Texte fourni
◇ ◇ ◇ ◇ ◇

2.2. Les CEP face à l’internationalisation et à la crise du néocorporatisme : un rôle largement redéfini

Comme nous l’avons vu, le réseau des commissions, entre 1980 et 2000, change profondément de morphologie. L’annexe 4, qui présente des résultats significatifs, indique que cette évolution est également perceptible au niveau des liens exogamiques, puisque seuls 51 % de l’ensemble des couples recensés au sein de la table de densité sont connectés. Nous assistons ainsi à une rupture de liens entre plusieurs politiques (cf. annexe 2, surlignés en jaune). Par ailleurs, les couples de commissions les plus liés en termes exogamiques ne partagent, en 2000, qu’au maximum 3 membres, contre 9 vingt ans plus tôt (annexe 5). Cela contribue à remettre en cause les possibilités de log-rolling, puisqu’un mécanisme de marchandage et d’échange de faveur entre deux commissions ne peut faire l’impasse sur des questions de formation de majorités. Or, si 5, 7 ou 9 membres en commun, sur un total d’une vingtaine de membres, sont en mesure de coordonner leur position et d’élaborer une position majoritaire, il n’en est pas de même lorsque ce marchandage s’effectue uniquement entre 2 ou 3 membres.

◇ ◇ ◇ ◇ ◇

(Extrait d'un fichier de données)
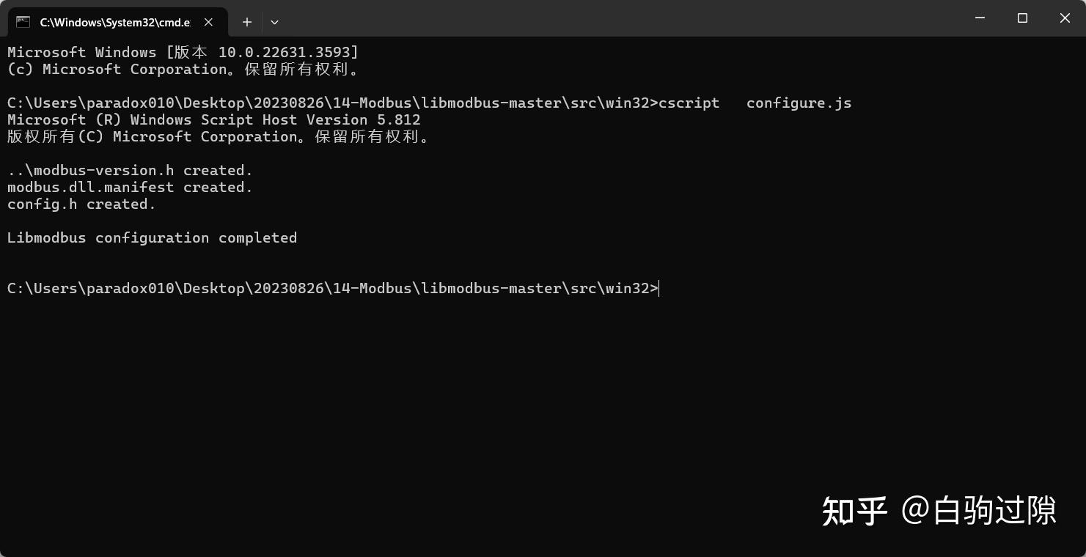Click the "modbus.dll.manifest created." line

click(130, 188)
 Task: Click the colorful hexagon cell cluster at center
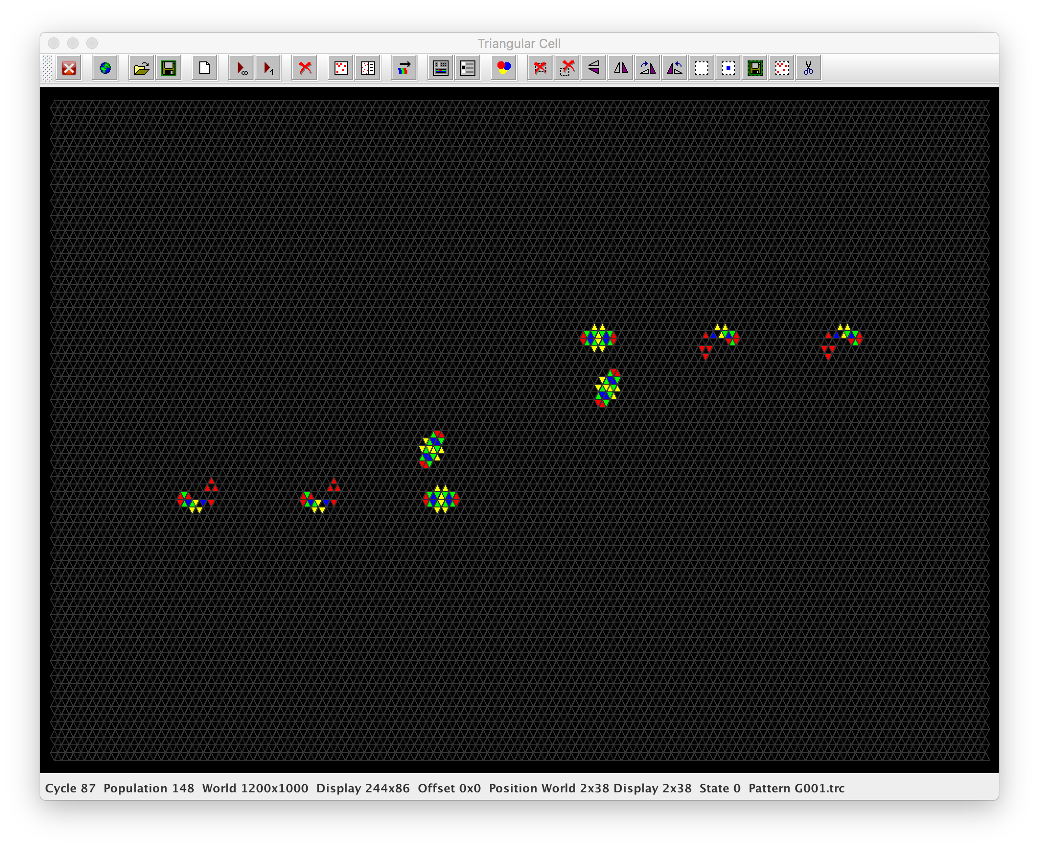(x=441, y=499)
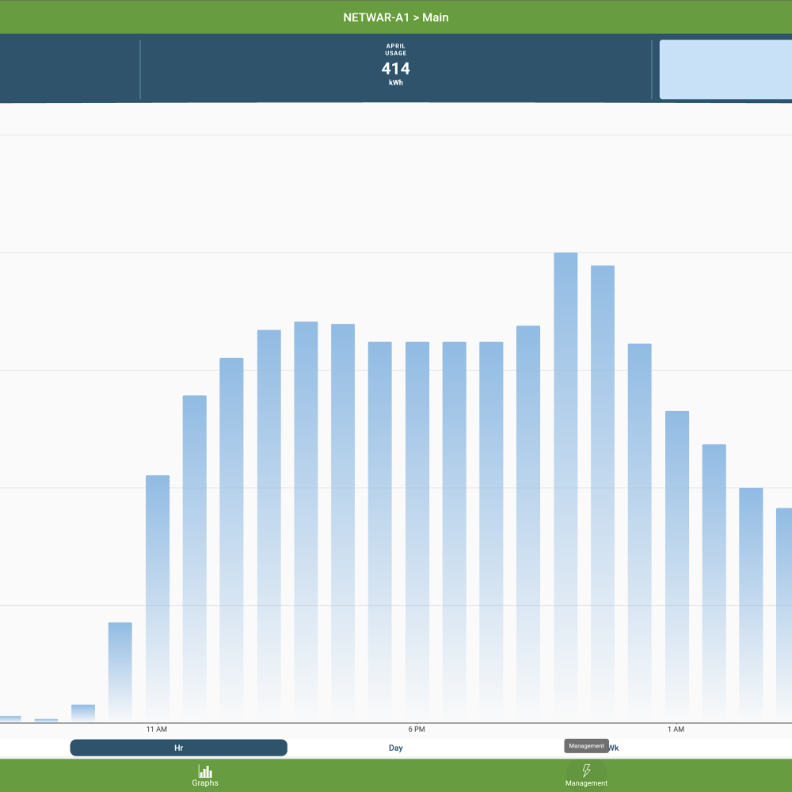This screenshot has width=792, height=792.
Task: Click the 6 PM axis label
Action: (x=417, y=729)
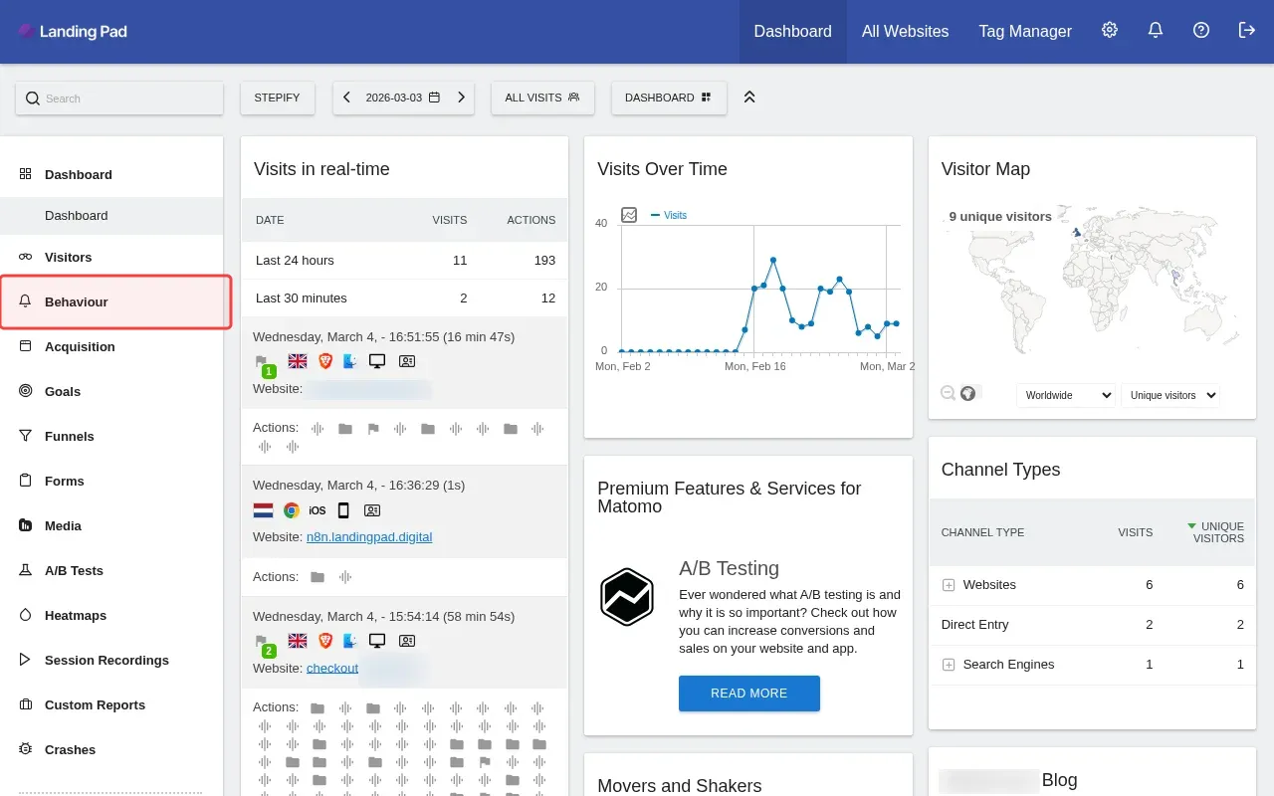Expand the Websites channel type row

pyautogui.click(x=949, y=585)
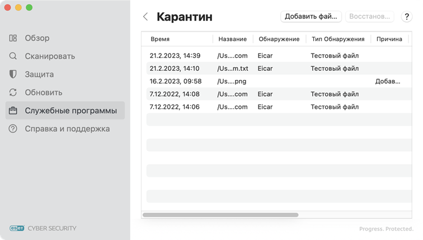
Task: Click the Справка и поддержка question icon
Action: tap(13, 129)
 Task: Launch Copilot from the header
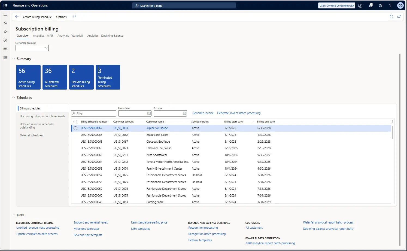point(360,5)
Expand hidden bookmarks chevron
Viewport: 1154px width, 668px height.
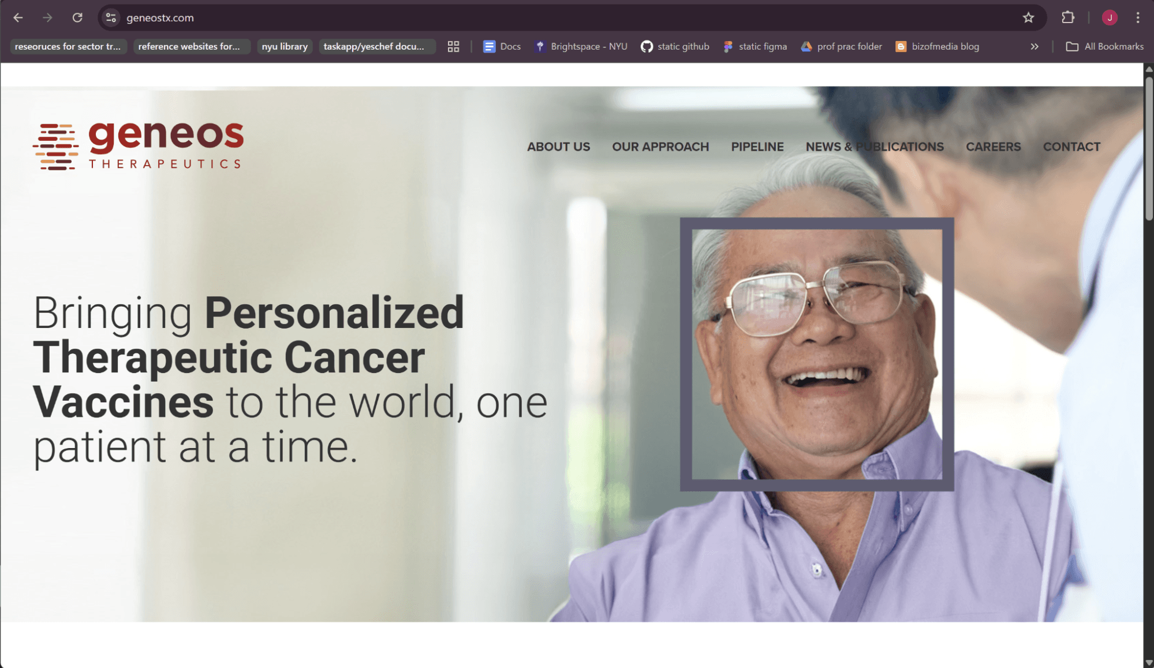[x=1035, y=47]
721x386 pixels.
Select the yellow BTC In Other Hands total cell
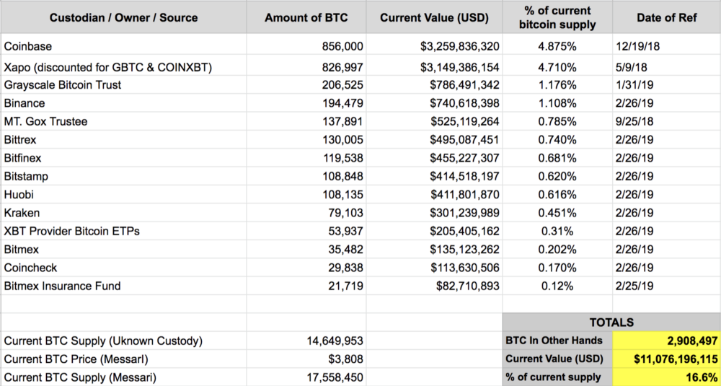(666, 341)
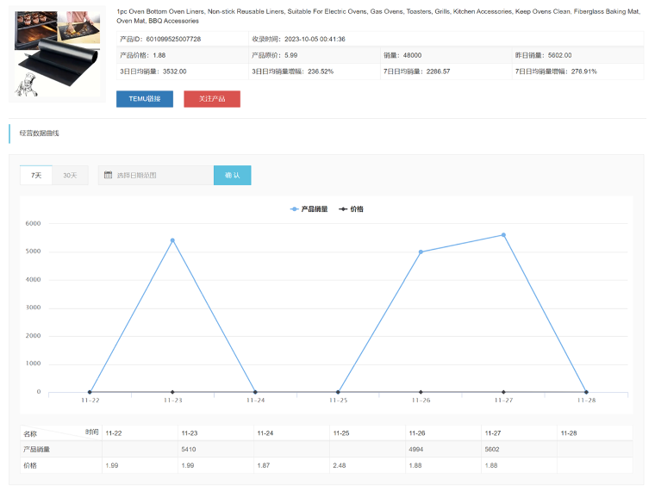Image resolution: width=655 pixels, height=491 pixels.
Task: Select the 5410 sales cell in table
Action: (190, 449)
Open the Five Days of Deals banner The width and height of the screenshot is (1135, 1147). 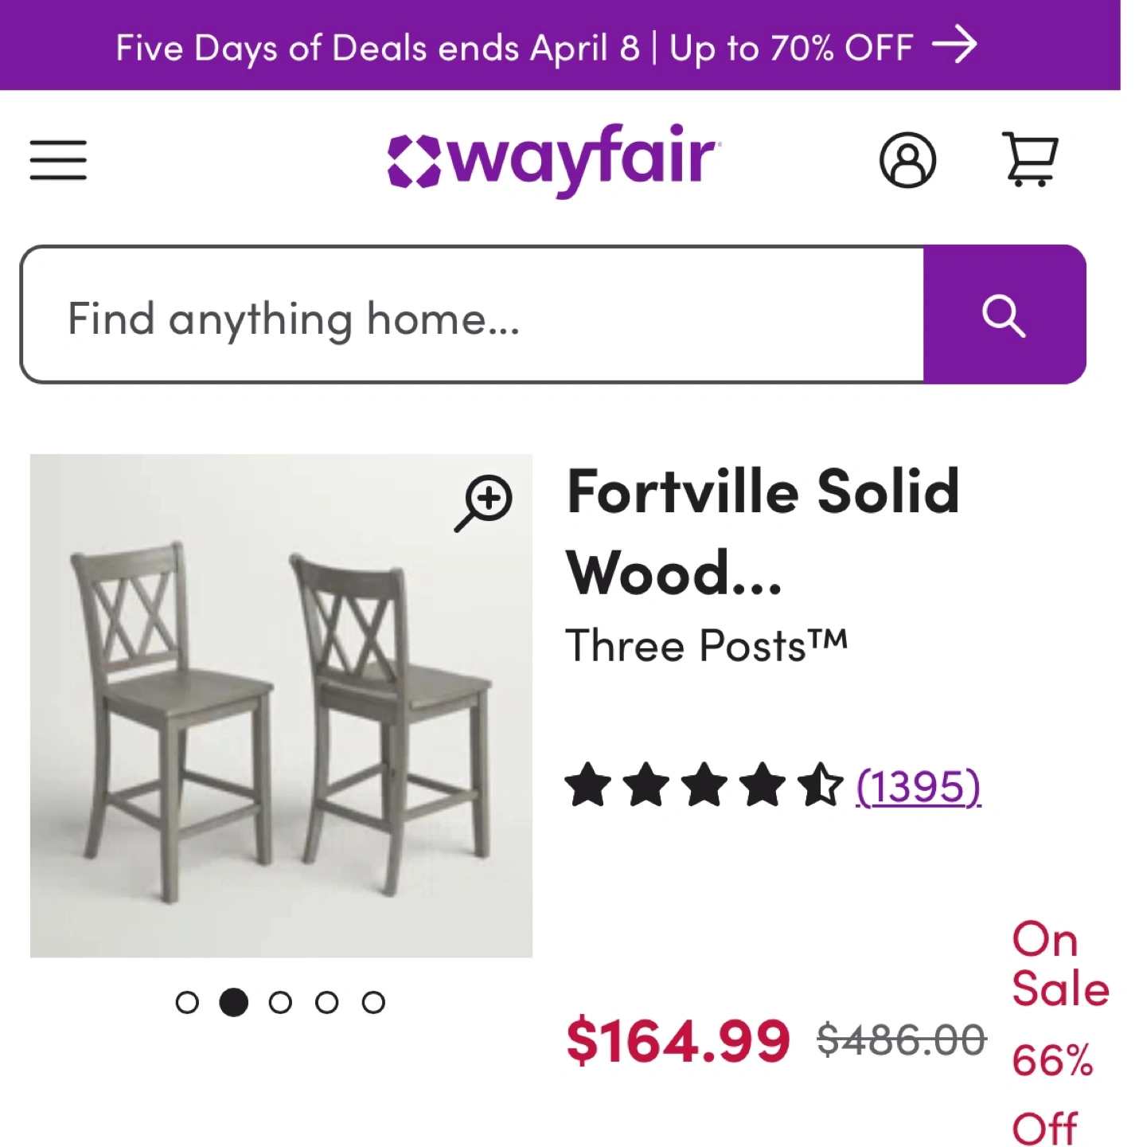tap(514, 47)
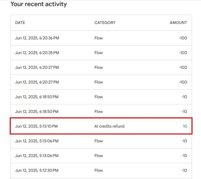Image resolution: width=201 pixels, height=179 pixels.
Task: Click Flow in the 6:20:36 PM row
Action: pyautogui.click(x=98, y=38)
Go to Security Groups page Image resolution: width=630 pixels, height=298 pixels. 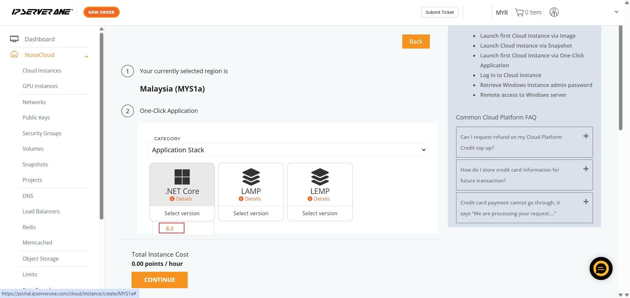point(42,133)
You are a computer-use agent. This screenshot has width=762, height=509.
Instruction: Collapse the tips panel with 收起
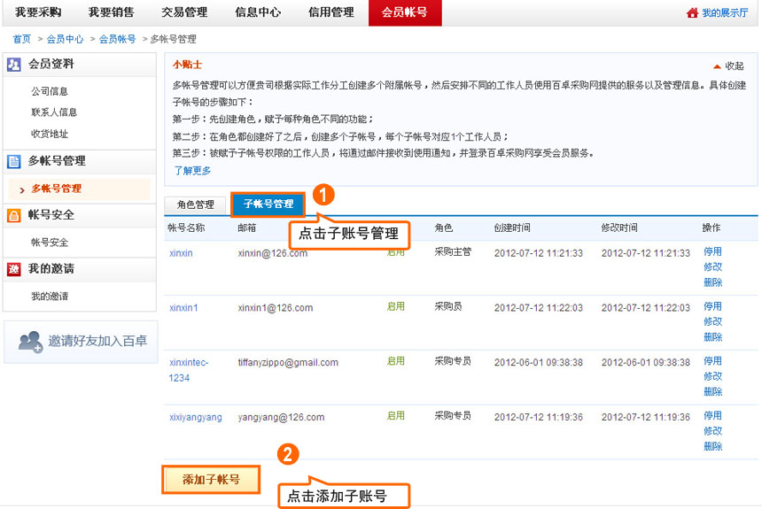[728, 66]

◇ ◇ ◇ ◇ ◇

Énoncé du problème
Selon le texte fourni, combien de membres les couples de commissions les plus liés en termes exogamiques partagent-ils au maximum en 2000 ? Les items n'ont aucun lien avec le texte fourni.

Réponse à l'exercice
Trois membres au maximum.